3-88

3-88

Sénat de Belgique

Annales

JEUDI 16 DÉCEMBRE 2004 - SÉANCE DE L'APRÈS-MIDI

(Suite)

Question orale de Mme Anke Van dermeersch à la vice-première ministre et ministre de la Justice sur «le renforcement des conditions prévues par la loi d'acquisition accélérée de la nationalité belge» (nº 3-507)

M. le président. - M. Rudy Demotte, ministre des Affaires sociales et de la Santé publique, répondra au nom de Mme Laurette Onkelinx, vice-première ministre et ministre de la Justice.

Mevrouw Anke Van dermeersch (VL. BELANG). - In plaats van de voortdurende versoepeling van de Belgische nationaliteitswetgeving een halt toe te roepen, heeft de paarsgroene regering met de zogenaamde snel-Belgwet van 1 maart 2000 de soepelste nationaliteitswetgeving van alle EU-lidstaten ingevoerd. Daarbij is van een inburgeringsvereiste helemaal geen sprake, zelfs niet van het spreken van een landstaal.

Door de snel-Belgwet kan een vreemdeling reeds na een verblijf van drie jaar in aanmerking komen voor naturalisatie, vluchtelingen na twee jaar. Na een verblijf van zeven jaar kan een vreemdeling een subjectief recht op het verkrijgen van de nationaliteit doen gelden via de procedure van de nationaliteitsverklaring.

De nieuwe nationaliteitswetgeving resulteerde in een massale toename van het aantal nationaliteitsaanvragen, of er nu sprake was van integratie of niet, inburgering of niet.

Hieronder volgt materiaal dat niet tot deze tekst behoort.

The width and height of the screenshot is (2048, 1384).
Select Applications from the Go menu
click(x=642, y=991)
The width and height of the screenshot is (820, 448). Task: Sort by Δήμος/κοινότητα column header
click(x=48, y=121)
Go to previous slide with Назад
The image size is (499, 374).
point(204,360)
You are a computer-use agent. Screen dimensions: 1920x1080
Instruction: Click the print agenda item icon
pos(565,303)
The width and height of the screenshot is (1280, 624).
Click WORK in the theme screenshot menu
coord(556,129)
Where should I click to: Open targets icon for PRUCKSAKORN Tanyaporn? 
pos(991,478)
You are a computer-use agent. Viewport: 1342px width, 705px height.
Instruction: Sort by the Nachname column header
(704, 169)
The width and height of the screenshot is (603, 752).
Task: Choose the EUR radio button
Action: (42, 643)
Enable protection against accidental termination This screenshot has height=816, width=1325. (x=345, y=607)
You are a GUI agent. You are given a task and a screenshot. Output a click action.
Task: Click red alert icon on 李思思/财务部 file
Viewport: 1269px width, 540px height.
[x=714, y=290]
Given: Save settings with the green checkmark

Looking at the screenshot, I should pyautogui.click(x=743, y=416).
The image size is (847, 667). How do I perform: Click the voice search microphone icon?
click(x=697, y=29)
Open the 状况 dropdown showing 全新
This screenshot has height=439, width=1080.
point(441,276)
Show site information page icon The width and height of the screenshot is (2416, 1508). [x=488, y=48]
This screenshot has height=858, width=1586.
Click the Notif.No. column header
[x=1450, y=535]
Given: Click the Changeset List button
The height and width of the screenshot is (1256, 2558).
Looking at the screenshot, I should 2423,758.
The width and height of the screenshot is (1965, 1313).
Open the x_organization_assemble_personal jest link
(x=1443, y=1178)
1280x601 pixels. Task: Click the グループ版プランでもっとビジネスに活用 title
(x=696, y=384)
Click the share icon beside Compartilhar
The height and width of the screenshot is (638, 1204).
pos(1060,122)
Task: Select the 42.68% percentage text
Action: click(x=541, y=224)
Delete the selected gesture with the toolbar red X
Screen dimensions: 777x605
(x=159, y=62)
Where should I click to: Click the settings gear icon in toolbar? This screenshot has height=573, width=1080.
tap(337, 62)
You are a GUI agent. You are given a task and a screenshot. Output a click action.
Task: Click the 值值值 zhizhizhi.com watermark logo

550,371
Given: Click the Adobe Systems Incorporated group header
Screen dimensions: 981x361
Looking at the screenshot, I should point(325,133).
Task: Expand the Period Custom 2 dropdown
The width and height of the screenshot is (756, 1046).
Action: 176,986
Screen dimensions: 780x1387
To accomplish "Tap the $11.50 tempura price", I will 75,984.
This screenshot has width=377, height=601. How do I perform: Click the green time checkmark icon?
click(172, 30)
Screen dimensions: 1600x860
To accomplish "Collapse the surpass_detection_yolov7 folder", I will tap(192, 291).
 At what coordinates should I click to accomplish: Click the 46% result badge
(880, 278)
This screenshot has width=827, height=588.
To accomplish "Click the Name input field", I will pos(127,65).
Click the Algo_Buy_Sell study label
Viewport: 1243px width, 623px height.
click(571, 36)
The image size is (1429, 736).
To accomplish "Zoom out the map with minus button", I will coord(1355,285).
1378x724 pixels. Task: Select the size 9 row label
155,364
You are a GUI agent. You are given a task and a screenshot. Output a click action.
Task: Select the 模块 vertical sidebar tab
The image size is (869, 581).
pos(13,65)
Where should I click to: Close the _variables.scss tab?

Daarnaast werden in de wet ook een aantal pijnpunten vastgesteld, onder meer disfuncties bij de bestuurlijke en gerechtelijke instanties die betrokken zijn bij de nationaliteitsverwerving, een gebrek aan kennis van akten en verblijfsvergunningen en een ontoereikend beoordelingsvermogen van de verblijfssituatie. Bovendien laat het advies van de Dienst Vreemdelingenzaken en de parketten vaak te lang op zich wachten. De kans dat kandidaat-Belgen worden genaturaliseerd, terwijl ze een gevaar kunnen betekenen voor de openbare orde, is dan ook niet gering.

Na een tweetal universitaire onderzoeken en een evaluatiegesprek in maart 2002 werden een aantal, zij het onvoldoende, maatregelen aangekondigd om een efficiëntere toepassing van de snel-Belgwet mogelijk te maken. Maar met de aanbevelingen is tot nog toe niets gebeurd.

Momenteel zijn aan Vlaamse kant alle partijen het erover eens dat de snel-Belgwet snel moet worden aangescherpt en geëvalueerd. In de nasleep van de moord op Theo van Gogh in Nederland gaf eveneens minister Dewael te kennen de wet te willen herzien.

Overweegt de minister een evaluatie van de snel-Belgwet?

Wat is het standpunt van de minister ten aanzien van een strengere snel-Belgwet, gelet op de nieuwe en eensgezinde vraag van alle Vlaamse partijen?

Neemt de regering, in het bijzonder de minister, zelf een initiatief om de snel-Belgwet te aan te scherpen? Zo ja, in welke zin? Wanneer mogen we dat verwachten?

De heer Rudy Demotte, minister van Sociale Zaken en Volksgezondheid. - Ik lees het antwoord van minister Onkelinx: "Ik heb me reeds ruimschoots geuit over de problemen die aan de orde komen door de toepassing van het Wetboek van de Belgische nationaliteit, en dit in het kader van de vraag om uitleg nummer 3-144, waarop ik op 19 februari 2004 heb geantwoord."

Mevrouw Anke Van dermeersch (VL. BELANG). - Ik vind het antwoord van de minister van Justitie nogal grof. Sedert februari 2004 kunnen immers nieuwe elementen worden aangevoerd.

Zo is de moord op Theo van Gogh een duidelijk bewijs van een verandering in de samenleving, een verharding in het optreden van sommigen.

Bovendien hebben verschillende partijen, waaronder de CD&V en de VLD hun standpunt gewijzigd. Ook zij zien in dat het Wetboek van de Belgische nationaliteit moet worden gewijzigd.

Zelfs in de programmawet vind ik een artikel terug waaruit blijkt dat in de rechtspraak aan de snel-Belgwet een te ruime interpretatie wordt gegeven en wordt een wijziging aan de wet voorgesteld. Dat is echter totaal misplaatst; de programmawet heeft alleen de uitvoering van de begroting van volgend jaar tot doel. Dat dit toch in de programmawet is opgenomen is dan wel een bewijs dat er dringend iets moet worden gedaan. Misschien kan de minister beginnen met het beantwoorden van de vragen van de senatoren.